No, not Tyra Banks and Riyo Mori, climate models that is.
Modelers don’t purposely err on the conservative side, says Marika Holland of the National Center for Atmospheric Research, but some processes “are just not well understood, and because of that have not been incorporated into climate models.” Holland has published model results on the fate of sea ice and coauthored the recent paper showing that ice is melting faster than models predicted. There are many reasons for the underestimates, she says. For example, models don’t fully capture heat transport between ocean and atmosphere, or faster warming as reflective ice gives way to darker, heat-absorbing waters.
But Rahmstorf says that modelers might unwittingly make models more conservative by applying “one-sided filters”, weeding out models that clearly overestimate the changes seen so far, but hanging onto ones “where everything is too well behaved and stable.”

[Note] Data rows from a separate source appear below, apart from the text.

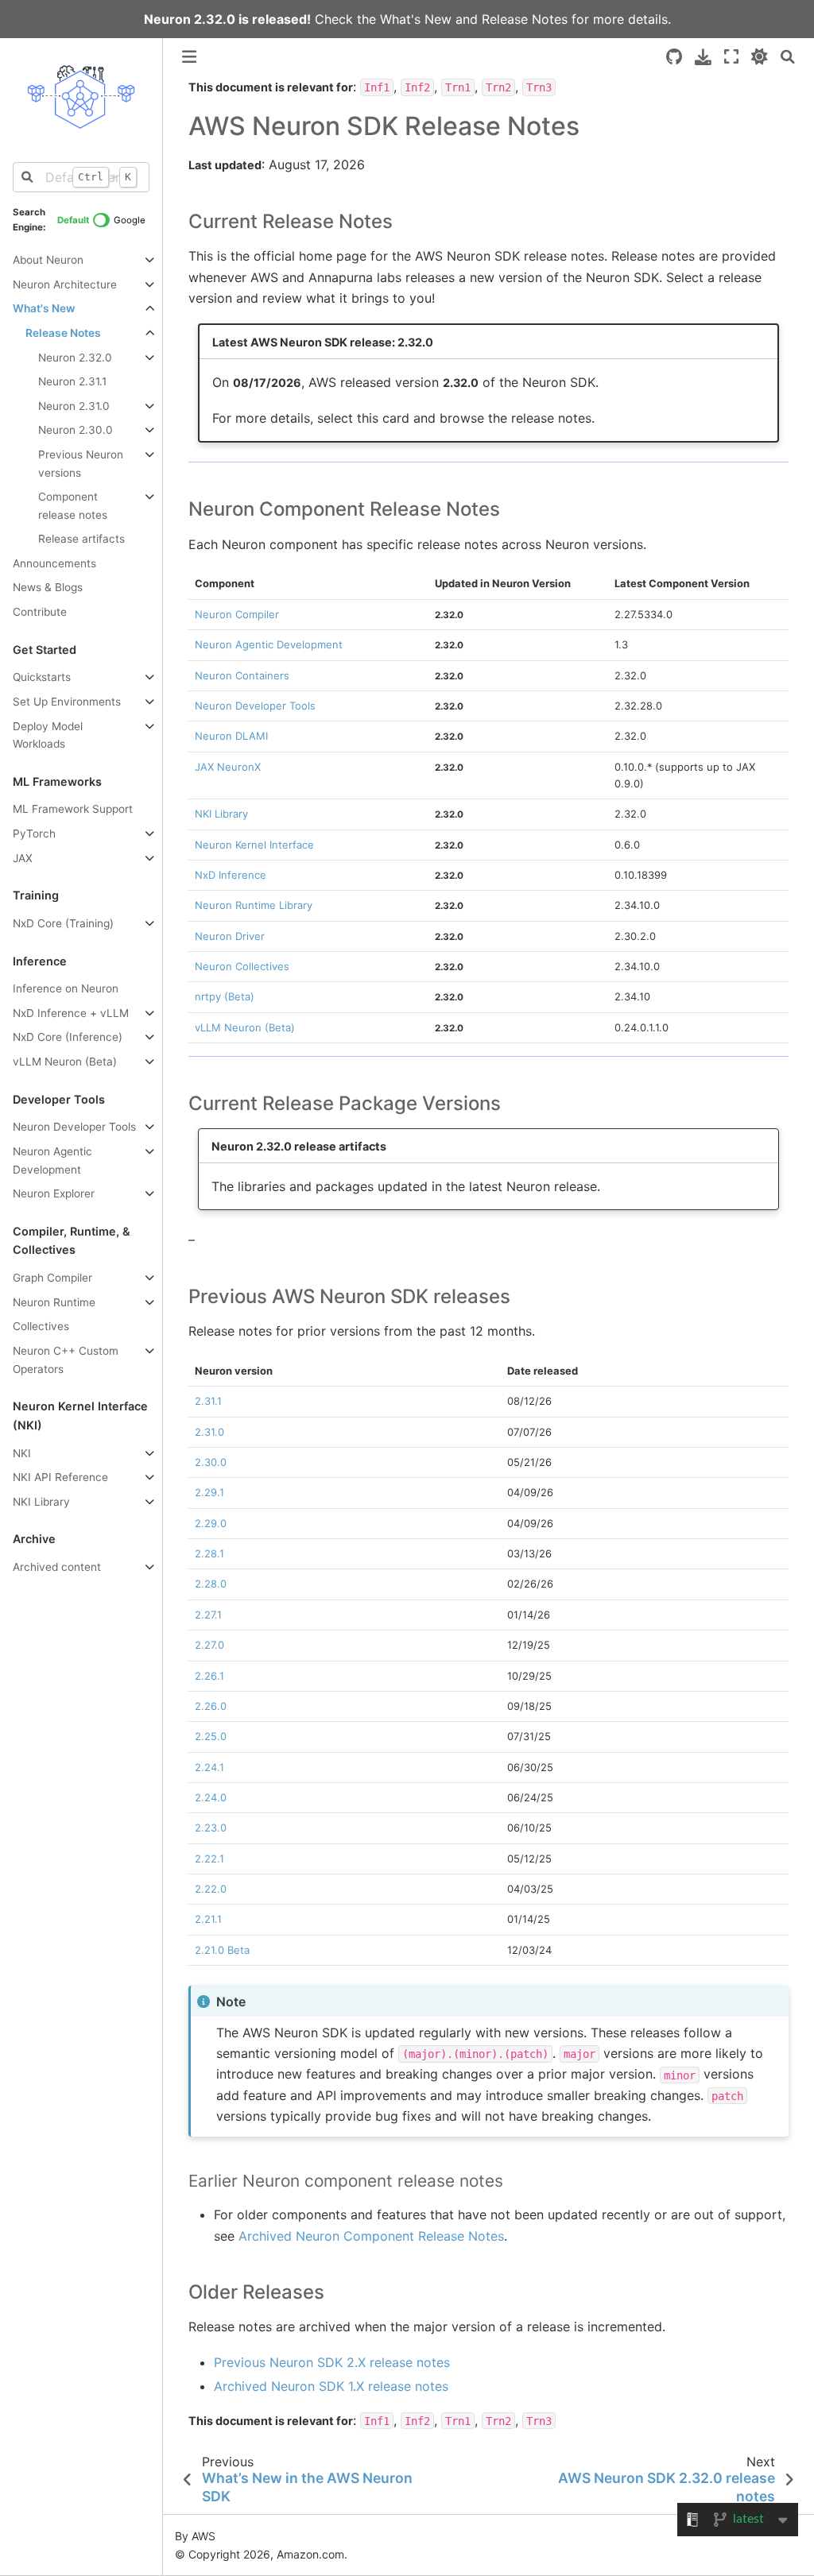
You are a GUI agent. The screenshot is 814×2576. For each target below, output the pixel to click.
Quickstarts (42, 677)
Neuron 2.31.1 (72, 381)
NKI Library (41, 1501)
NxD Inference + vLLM (71, 1013)
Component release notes (72, 505)
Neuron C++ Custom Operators (65, 1359)
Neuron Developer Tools (74, 1126)
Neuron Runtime (54, 1302)
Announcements (54, 563)
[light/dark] (759, 56)
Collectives (41, 1326)
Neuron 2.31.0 (74, 406)
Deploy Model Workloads (48, 735)
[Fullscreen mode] (731, 56)
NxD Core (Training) (63, 923)
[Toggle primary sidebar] (189, 56)
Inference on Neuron (65, 988)
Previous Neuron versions (80, 463)
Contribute (40, 611)
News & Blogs (48, 587)
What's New (416, 19)
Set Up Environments (67, 701)
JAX (23, 858)
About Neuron (48, 259)
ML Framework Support (73, 809)
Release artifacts (81, 538)
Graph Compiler (52, 1277)
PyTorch (34, 833)
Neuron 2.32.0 (75, 357)
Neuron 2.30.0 (75, 430)
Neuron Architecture (65, 284)
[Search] (787, 56)
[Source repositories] (674, 56)
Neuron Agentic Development (52, 1160)
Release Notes (525, 19)
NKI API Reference (60, 1477)
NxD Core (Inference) (67, 1037)
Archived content (57, 1567)
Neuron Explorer (54, 1193)
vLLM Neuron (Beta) (65, 1061)
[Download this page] (703, 56)
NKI (22, 1453)
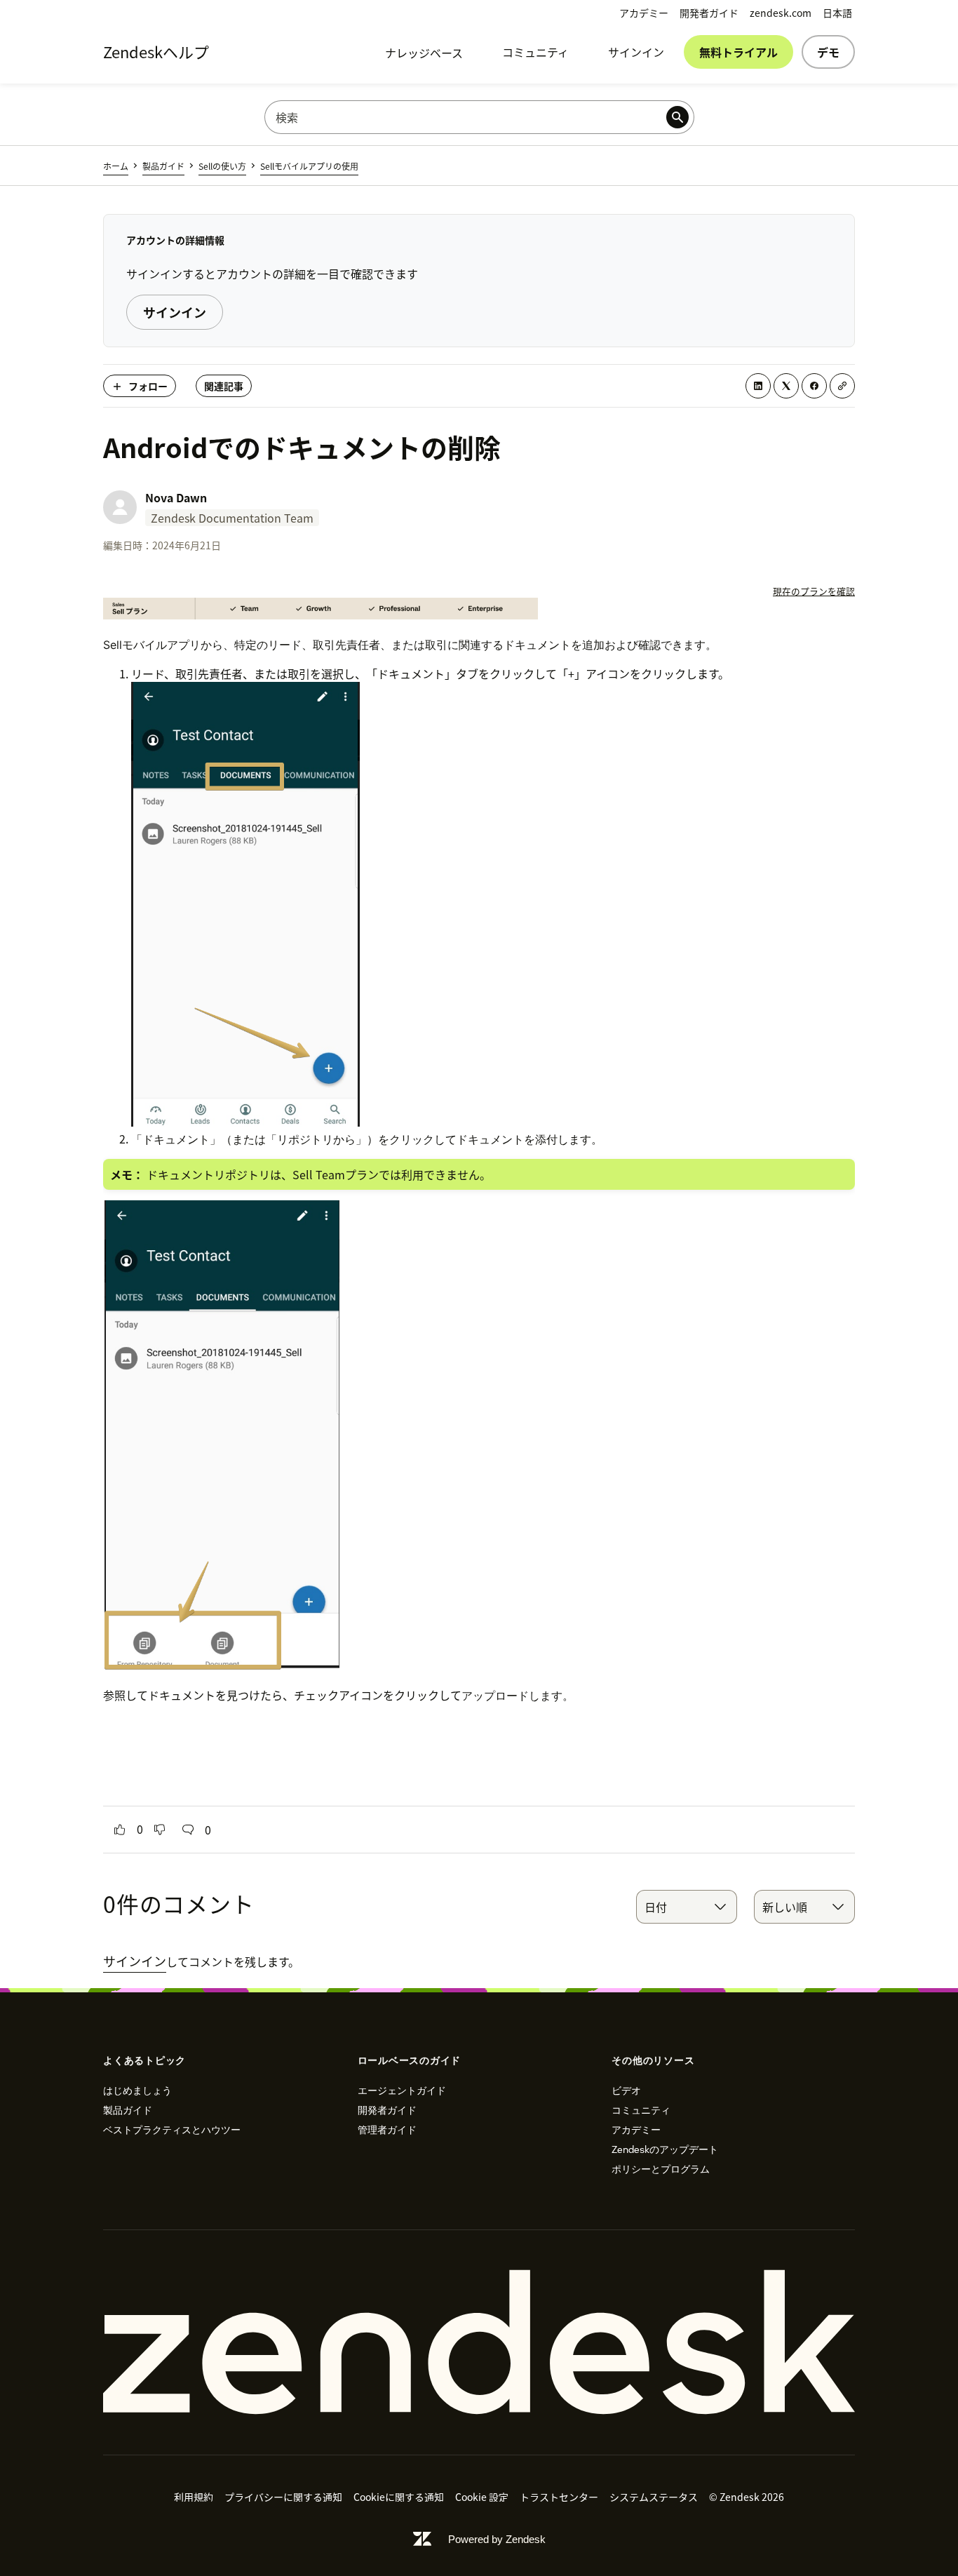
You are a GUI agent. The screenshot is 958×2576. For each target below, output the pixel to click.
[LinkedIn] (758, 385)
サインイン (636, 51)
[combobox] (686, 1907)
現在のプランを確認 (814, 591)
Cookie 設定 (481, 2497)
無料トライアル (738, 51)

Scientists are human too. The political and social climate in the US have been harsh to people who overestimate the effects of climate change. So, modeling scenarios that deviate significantly from accepted limits or runaway uncontrollably are discarded. Models are sets of assumptions based on underlying theory. If the theory of a particular sub-process is not clearly understood, then the assumptions become subjective. In a social climate that is waiting to pounce on an overestimate as example of negating the entire global warming phenomenon, assumptions made are conservative. This is not necessarily a bad thing, but it comes at a price! As more observations come in, it does become clear that sometimes, things are happening faster and at greater magnitudes than our model predicted.